Unfortunately, although the linking number is an interesting idea, it proves to be very difficult to calculate, and consequently is not a very useful invariant in determining equivalence of knots.

However, we will examine the proof that I
found in Murasugi's book showing that the linking number lk(K1, K2) is
an invariant of L. He tackles this proof by demonstrating that for
any link L with linking number n, when the Reidemeister moves are applied
to L until it is some equivalent link L`, L` will have linking number n
also. That is, the linking number is preserved under Reidemeister
moves.Reidemeister move #1 does not affect crossings between links, so
it is inapplicable, and therefore does not affect the linking number.
Reidemeister move #2 applies to two different cases according to the relative
orientations of the two knots which cross.
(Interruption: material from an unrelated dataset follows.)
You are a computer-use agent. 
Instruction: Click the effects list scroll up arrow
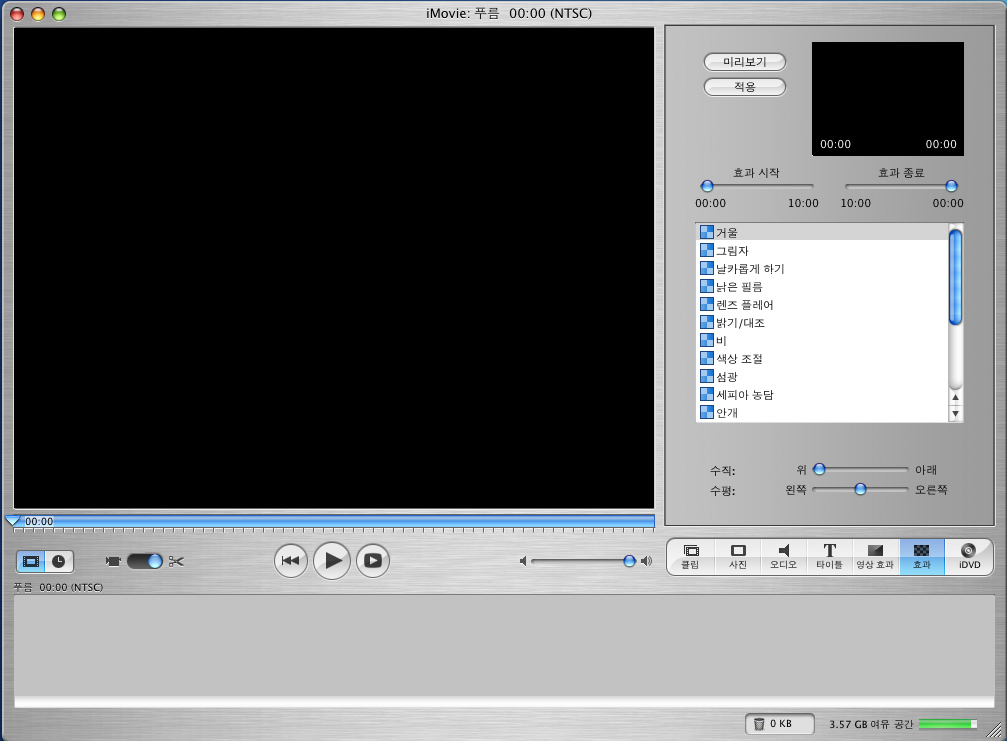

Figure 20 shows that since
the new crossing points c1 and c2 created by the Reidemeister move have
different signs, the linking number will simply be sign(c1) + sign(c2)
= 0. Now we know that Reidemeister move #2 does not affect the linking
number.

Consider Reidemeister move #3. Let the three crossing points affected by the move be called c1, c2, and c3, and their respective crossing points in L` be called c1`, c2`, and c3`. Figure 21 demonstrates that sign(c1) = sign(c2`), sign(c2) = sign(c1`), and sign(c3) = sign(c3`), regardless of the orientations on strands A, B, and C of L. Now we have several cases to consider. First of all, if A, B, and C belong to the same component of L, then clearly we have an unaffected linking number. Consider, however, the slightly more complicated case of where strand A is of a different component than B and C. It is easily seen that the only parts that have an effect on the linking number are sign(c2) + sign(c3) and sign(c1`) + sign(c3`). However, recall that sign(c2) = sign(c1`) and sign(c3) = sign(c3`). Therefore, these sums are equal and accordingly ineffective on the linking number. Similar arguments show that other combinations of the strands A, B, and C belonging to different components of L results in no change in the linking number of L. This suffices to prove that the linking number is really an invariant.[4]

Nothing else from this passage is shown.